Unlocking the lower front door lock, I saw the shape of the passports on the hall table through the stained glass. I took two quick seconds to step inside the threshold and grab them in my right hand. As I turned to exit, an inherent instinct told me to look up.
I looked toward the kitchen. The sliver of light emanating from the crack in the door revealed the briefest glimpse of a passing man.
With a matted mullet.
He was rifling through the drawers in the kitchen, upturning them onto the floor.
I hadn’t spooked him by opening the door. Retreating outside and closing the door quietly, I took out my phone. I rang the Police directly in Swords, giving them his name and taxi plate – of his piece of shit car.
I had the luxury of watching the Police enter my home, run upstairs and haul his opinionated ass off into custody. I made sure he didn’t spot me – I didn’t want him coming back for more knowing that I’d reported the incident.

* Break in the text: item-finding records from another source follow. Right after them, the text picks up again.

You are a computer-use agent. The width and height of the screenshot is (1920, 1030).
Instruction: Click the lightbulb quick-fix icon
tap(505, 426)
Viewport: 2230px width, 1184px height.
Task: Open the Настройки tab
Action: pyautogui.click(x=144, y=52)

The Police unofficially told me that the reason he had broken in was the fact I didn’t bother to tip him.
He had seen how quickly I had exited my front door in the rain and saw that I mistakenly, hadn’t set the alarm. He broke in by slipping through the side gate and kicking in the glass of our back door.
I missed my flight but caught a later one out that afternoon. I had to arrange for an emergency window fitting and made sure I set my alarm before leaving.
An idiot like this wasn’t going to ruin our last minute holiday buzz.